# RECORDS TO USE:
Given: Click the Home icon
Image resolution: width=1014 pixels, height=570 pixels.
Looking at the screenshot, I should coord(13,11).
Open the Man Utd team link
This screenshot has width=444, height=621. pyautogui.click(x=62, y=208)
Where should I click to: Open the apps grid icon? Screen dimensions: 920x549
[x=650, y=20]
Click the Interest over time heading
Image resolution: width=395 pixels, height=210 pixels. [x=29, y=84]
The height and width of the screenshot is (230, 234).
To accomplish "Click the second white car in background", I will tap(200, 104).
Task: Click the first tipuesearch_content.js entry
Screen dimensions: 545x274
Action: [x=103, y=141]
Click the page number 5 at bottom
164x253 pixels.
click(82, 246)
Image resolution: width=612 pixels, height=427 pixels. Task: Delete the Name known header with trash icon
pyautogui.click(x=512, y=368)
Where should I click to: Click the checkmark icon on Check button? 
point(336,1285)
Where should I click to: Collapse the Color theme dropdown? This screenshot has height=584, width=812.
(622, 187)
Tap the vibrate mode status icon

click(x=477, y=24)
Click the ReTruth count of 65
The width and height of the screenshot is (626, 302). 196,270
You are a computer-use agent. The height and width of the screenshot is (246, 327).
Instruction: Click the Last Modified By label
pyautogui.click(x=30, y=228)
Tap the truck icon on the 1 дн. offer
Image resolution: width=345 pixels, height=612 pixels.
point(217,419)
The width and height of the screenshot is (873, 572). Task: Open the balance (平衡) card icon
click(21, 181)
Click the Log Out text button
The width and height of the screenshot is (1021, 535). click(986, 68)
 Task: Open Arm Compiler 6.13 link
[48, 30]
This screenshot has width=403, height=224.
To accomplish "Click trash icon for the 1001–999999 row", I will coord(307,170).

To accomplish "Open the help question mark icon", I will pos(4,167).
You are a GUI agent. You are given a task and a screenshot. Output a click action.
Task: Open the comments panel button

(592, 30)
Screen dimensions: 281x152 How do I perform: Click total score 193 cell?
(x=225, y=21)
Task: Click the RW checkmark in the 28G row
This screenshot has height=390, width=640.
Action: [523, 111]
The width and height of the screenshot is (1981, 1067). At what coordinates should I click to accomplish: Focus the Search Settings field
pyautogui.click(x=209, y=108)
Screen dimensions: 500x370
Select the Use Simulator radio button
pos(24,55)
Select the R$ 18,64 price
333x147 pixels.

# PROBLEM REQUIREMENTS:
Please copy every line in the entries where "agent" appears.

# RESULT:
You are a computer-use agent. The height and width of the screenshot is (246, 327).
You are a GUI agent. You are given a task and a screenshot. Output a click action.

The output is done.